Le cinéma : où sont les grands metteurs en scène, les dialoguistes, les acteurs qui avaient propulsé le septième art (comme on se vantait de le dire) au firmament ? Regardez les niaiseries qui sont proposées par nos soi-disant modernistes !

La littérature : on peut compter sur les doigts d'une seule main les écrivains qui sortent du lot, mais sans atteindre la cheville des grands qui ont fait de la France, en quatre siècles, le pays de la littérature.

La télévision : le niveau est si bas dans son ensemble, qu'une émission moyenne sinon médiocre est aussitôt qualifiée de "culte" ! Les animateurs et leur fric ont remplacé les producteurs qui enchantaient nos soirées et cultivaient le "bon peuple".

L'Education nationale : après avoir été, comme je l'ai déjà écrit ici, sans doute la meilleure du monde, elle est rendue si bas que même les espoirs suscités par la nomination d'un ministre courageux sont si minces que nous n'y croyons presque pas.

Mais nous-mêmes, dans nos comportements et nos exigences, valons-nous mieux ?
Regardez le bal mondial des faux-culs qui accompagne la pseudo-découverte de l'attitude sexuelle d'Harvey Weinstein. Tout Hollywood, tout New York, tout Washington savaient, toutes les élites américaines touchant aux médias et au cinéma savaient et depuis bien longtemps, qu'il était libidineux, vicieux, colérique, agressif, violeur.
Même en France le milieu du cinéma et des médias le savait, mais pas de vagues. Il faisait gagner de l'argent et de la notoriété, donc silence. Et tous se répandent en surprise indignée.

Sans être Alceste, il faut bien admettre que le monde où nous vivons et les exemples des élites (sic) n'incitent pas à l'élévation de l'âme comme auraient dit les bons Pères... et surtout les politiciens.

Cordialement.

semtob

Cher Philippe,

Devant tous ces embrouilles, mensonges et confusions, nous ne pouvons que réagir avec ironie.
Si le seul pris dans les rets était le lion, le solaire, cela trouverait solution, mais dans la fable, c'est le rat qui délivre, le petit, le rien.
Avec tous ces rugissements, ces déconstructions, rien n'avance et ce sont ceux qui se prétendent constructifs qui s'avèrent les plus nuisibles.

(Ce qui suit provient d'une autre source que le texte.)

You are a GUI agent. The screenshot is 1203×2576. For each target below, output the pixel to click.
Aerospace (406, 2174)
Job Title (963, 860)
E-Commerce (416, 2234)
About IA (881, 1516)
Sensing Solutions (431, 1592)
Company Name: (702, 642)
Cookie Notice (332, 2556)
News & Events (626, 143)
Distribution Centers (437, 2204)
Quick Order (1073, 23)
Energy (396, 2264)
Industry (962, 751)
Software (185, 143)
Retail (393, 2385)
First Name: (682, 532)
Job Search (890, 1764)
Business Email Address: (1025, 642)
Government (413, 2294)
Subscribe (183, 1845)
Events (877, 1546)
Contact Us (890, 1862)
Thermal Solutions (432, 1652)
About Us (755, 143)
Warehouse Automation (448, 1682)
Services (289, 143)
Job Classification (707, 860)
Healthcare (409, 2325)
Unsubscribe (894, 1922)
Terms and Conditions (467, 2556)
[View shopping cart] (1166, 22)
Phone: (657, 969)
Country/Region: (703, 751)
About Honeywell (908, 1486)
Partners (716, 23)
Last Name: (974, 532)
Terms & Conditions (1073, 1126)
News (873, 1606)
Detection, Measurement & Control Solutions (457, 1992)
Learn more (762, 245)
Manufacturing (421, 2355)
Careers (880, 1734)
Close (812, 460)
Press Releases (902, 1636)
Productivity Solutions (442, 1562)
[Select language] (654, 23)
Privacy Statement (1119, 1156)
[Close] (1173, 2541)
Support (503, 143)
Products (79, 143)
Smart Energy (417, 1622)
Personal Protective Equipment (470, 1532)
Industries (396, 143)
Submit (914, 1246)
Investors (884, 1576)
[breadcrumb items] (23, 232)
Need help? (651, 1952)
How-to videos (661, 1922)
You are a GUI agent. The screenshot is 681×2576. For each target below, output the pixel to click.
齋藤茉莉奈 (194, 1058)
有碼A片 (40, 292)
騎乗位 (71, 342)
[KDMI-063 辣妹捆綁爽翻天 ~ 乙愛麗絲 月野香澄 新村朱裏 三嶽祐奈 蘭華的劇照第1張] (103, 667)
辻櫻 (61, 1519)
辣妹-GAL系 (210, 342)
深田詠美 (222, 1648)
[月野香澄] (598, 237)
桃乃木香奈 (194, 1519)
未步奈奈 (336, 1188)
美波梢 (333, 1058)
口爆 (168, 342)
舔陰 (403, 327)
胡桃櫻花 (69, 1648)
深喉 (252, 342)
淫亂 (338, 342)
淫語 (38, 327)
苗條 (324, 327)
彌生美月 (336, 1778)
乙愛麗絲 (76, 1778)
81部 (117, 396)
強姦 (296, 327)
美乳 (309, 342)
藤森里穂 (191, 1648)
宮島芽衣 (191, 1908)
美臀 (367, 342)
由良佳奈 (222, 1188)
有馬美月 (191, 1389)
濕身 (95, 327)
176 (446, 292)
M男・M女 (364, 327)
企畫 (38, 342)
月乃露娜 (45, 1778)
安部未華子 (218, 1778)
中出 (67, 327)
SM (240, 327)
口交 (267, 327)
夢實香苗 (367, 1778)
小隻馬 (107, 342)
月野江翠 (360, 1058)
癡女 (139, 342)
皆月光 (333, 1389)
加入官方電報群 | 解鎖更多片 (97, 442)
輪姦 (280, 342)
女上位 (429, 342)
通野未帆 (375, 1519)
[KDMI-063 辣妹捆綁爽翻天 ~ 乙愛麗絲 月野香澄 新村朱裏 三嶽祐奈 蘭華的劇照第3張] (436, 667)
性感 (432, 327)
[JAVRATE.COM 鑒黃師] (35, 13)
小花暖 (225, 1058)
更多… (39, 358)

L'intérêt général se détricote devant des ambitions ridicules et exaspérantes.
Nous faisons avec le tissu industriel les mêmes erreurs qui ont été faites avec l'agriculture.
Personne ne peut être efficace dans un projet s'il n'en saisit plus le sens et s'il est dans le mal-être.

Le milieu enseignant se désinvestit de ses missions, le milieu médical affiche un découragement, les étudiants boudent les sciences, de même pour l'ensemble des domaines.
L'instabilité démotive la population entière et ce ne sont pas des annonces pour 2020 ou 2030 qui redonneront l'élan et la confiance attendus.
françoise et karell Semtob

Robert

Belle réflexion en vérité Monsieur Bilger. J'en retiens ceci :
"On a surtout la conviction que l'audace, la liberté, l'insoumission ainsi affichées mobiliseront le citoyen qui naïf prendra au pied de la lettre, de l'hyperbole l'ornement dont se sera paré son parti ou son groupe préféré."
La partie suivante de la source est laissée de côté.